ROC™ ist eine Möglichkeit, Verfärbungen, die über die Jahre bei Ihrem Filmmaterial entstanden sind, zu retuschieren.

Diese Funktion sollte angewandt werden, wenn Sie ein grobkörniges Filmmaterial verwendeten. Das Filmkorn ist auf den gescannten Bildern zu erkennen. Speziell bei Negativfilmen ab ASA 100 aufwärts empfiehlt sich diese Option. Mit der GEM™- Funktion verschmelzen die Körner und verringert somit Ihre Sichtbarkeit. Hinweis: Für ADOBE Photoshop™ gibt es ein Plug-In, das dieselbe Funktionalität bereitstellt.

Jeder Scanner hat ein gewisses Rauschen - d.h. ein und derselbe Bildpunkt wird nicht immer gleich gemessen. Bei der Multiscan Methode wird die gleiche Bildstelle bis zu sechzehn Mal gescannt. Aus den verschiedenen Ergebnissen wird dann eine Bildinformation errechnet. Dieses Verfahren zeigt seine stärken bei dunklen, gleichfarbigen Flächen.
Beim scannen der Dia, Negative, APS bzw. Mittelformat Filme liegt der Scanbereich außerhalb der Bildgrenze; dadurch entstehen ungleichmäßige Ränder.
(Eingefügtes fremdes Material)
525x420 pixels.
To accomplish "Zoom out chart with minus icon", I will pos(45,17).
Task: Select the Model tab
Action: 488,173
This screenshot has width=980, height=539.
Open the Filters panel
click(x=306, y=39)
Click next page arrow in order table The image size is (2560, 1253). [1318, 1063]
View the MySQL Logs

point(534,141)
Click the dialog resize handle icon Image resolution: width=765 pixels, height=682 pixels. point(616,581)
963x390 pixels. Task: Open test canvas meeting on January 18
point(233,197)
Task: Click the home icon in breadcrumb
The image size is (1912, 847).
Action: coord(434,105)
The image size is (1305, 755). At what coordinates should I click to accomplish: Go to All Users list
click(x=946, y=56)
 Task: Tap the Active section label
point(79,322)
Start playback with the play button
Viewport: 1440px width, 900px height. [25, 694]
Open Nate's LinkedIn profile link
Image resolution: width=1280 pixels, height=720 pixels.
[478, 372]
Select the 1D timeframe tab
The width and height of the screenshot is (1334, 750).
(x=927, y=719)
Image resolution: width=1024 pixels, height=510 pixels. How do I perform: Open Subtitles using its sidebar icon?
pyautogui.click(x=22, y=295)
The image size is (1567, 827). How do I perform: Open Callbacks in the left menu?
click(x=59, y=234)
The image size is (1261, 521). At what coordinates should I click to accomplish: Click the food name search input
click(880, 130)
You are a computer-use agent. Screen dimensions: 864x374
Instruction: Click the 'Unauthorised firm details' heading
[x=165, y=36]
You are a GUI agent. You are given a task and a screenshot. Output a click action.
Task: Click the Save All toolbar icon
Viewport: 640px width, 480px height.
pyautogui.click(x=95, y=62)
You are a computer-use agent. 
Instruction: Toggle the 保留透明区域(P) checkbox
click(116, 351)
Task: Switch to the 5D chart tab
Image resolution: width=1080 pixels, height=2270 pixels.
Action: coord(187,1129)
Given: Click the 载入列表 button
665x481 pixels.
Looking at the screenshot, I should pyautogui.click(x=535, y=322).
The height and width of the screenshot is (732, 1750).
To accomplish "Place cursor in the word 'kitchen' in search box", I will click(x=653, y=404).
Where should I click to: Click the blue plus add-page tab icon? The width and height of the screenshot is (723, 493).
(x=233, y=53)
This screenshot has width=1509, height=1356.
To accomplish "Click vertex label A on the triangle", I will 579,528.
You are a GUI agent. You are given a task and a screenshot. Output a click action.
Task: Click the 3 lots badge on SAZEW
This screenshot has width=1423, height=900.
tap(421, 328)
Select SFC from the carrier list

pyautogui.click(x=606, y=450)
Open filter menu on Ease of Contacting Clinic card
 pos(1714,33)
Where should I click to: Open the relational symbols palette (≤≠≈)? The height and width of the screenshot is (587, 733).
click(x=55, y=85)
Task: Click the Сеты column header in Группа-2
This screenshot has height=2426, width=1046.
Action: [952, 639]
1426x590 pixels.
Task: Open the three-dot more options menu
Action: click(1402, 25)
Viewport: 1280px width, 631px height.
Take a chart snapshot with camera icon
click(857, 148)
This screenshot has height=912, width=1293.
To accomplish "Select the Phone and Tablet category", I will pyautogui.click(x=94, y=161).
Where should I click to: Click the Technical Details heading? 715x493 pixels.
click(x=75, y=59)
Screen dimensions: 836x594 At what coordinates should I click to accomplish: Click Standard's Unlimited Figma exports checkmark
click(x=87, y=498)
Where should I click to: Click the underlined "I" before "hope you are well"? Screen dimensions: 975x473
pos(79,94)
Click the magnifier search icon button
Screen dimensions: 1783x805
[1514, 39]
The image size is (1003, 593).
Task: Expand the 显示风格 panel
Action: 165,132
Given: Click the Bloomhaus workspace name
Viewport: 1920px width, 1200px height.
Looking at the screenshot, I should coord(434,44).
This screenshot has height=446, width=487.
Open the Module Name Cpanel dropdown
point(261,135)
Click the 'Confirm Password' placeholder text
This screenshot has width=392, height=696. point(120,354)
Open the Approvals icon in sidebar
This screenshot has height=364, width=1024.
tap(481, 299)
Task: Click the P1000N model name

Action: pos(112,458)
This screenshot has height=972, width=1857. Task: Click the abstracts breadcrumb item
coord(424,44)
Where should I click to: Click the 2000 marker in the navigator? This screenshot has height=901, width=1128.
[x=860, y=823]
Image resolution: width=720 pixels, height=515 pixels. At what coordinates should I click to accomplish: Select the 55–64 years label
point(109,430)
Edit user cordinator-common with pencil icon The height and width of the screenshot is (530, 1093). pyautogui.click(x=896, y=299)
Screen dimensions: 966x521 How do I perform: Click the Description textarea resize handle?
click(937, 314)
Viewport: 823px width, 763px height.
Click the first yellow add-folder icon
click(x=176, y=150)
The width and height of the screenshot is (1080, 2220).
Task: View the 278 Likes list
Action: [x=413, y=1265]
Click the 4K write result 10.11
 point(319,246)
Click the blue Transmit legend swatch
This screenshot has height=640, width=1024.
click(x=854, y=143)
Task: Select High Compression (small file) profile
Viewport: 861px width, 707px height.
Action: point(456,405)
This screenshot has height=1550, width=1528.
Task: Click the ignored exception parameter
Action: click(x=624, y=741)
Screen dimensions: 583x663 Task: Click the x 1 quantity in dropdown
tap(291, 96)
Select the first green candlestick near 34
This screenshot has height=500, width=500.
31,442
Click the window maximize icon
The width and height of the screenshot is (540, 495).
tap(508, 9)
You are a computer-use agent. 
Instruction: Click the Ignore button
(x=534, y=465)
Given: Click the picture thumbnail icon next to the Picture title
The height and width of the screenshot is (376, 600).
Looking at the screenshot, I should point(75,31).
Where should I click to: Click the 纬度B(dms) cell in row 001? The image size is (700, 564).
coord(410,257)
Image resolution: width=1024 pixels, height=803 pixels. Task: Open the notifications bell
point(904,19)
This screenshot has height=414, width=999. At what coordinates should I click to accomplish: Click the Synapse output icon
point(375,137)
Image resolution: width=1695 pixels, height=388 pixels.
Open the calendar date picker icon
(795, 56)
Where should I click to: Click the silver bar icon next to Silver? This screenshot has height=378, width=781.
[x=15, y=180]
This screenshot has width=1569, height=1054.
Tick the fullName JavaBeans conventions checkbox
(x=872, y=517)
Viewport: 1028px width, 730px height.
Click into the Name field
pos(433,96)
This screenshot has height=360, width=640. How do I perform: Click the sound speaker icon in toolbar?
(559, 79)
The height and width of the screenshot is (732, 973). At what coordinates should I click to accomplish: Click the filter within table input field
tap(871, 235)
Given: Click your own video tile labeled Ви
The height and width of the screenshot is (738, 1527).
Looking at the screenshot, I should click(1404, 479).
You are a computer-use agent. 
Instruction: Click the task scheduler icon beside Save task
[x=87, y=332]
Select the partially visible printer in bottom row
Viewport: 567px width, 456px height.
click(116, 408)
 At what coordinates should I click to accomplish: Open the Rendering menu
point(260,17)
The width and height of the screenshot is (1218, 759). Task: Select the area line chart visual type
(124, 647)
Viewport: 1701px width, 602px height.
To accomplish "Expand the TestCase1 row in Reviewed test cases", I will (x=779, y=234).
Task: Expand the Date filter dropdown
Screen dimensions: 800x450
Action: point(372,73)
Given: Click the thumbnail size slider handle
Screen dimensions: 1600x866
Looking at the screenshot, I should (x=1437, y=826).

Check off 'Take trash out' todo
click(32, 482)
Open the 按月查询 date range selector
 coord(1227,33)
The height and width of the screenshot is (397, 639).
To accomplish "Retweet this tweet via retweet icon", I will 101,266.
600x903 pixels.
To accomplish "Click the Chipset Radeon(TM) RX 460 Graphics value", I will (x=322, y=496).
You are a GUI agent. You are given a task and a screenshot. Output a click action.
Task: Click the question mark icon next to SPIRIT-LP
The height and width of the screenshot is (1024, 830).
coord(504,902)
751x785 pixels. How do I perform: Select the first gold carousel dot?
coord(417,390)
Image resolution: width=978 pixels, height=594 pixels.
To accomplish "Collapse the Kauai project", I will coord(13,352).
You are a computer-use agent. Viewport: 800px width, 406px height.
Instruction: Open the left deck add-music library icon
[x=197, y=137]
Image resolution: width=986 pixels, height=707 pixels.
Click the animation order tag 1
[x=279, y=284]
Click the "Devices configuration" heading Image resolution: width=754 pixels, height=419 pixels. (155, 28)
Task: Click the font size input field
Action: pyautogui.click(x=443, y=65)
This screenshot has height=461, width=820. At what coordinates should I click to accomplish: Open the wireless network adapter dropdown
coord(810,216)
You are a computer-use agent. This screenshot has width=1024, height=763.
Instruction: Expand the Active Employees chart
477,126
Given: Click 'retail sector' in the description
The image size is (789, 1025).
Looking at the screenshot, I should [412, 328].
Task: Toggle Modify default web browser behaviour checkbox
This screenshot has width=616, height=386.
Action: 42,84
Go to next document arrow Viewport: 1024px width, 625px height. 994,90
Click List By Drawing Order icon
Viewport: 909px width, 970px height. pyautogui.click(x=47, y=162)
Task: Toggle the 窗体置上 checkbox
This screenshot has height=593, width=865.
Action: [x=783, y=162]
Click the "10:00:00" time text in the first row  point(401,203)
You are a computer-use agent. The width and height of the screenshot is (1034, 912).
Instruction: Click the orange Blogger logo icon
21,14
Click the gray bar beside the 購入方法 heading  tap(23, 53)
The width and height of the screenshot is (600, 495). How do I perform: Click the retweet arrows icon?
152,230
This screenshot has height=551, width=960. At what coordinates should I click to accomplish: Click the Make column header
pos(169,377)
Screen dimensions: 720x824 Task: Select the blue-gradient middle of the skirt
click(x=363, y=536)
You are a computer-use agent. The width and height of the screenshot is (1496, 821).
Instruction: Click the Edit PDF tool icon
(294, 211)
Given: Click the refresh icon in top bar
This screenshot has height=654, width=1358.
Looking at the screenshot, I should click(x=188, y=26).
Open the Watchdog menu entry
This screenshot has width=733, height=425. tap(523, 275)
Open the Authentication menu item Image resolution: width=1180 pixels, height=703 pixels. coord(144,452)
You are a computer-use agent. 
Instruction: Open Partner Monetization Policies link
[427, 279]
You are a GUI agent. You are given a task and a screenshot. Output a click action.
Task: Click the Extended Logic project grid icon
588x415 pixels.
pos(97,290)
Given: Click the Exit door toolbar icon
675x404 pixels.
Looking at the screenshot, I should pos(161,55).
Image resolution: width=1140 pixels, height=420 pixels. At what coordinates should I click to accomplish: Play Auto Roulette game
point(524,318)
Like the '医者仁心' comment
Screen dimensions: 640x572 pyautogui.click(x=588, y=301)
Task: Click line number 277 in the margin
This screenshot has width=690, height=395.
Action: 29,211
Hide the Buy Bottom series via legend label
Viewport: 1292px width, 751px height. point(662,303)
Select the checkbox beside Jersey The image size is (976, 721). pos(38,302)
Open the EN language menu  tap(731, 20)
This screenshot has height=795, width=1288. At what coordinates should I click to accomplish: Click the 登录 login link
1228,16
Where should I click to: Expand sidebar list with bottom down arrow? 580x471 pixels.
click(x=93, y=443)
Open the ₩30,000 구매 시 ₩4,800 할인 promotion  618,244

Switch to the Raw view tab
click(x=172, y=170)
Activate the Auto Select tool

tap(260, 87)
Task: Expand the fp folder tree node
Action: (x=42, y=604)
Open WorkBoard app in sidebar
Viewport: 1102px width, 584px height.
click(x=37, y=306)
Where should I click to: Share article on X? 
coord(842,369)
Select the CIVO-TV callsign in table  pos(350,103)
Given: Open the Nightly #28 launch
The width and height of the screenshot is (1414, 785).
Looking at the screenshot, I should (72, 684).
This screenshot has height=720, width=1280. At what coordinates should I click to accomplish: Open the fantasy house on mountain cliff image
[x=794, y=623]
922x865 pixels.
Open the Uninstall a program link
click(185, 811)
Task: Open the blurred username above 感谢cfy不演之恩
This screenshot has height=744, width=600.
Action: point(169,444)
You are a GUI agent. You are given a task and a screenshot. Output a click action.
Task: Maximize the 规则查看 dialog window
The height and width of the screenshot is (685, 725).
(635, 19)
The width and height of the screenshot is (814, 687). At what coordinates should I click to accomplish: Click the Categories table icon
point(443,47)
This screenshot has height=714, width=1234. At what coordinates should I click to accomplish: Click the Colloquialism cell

Diese können durch einen Randbeschnitt beseitigt werden. Bei Fotos, die am Rand wichtige Bildinformationen enthalten, raten wir von einem Beschnitt ab.
Auf Wunsch werden wir Ihre Dia, Negative, APS Scans auch gleich drehen. Dies gelingt uns allerdings nur, wenn wir die Orientierung feststellen können.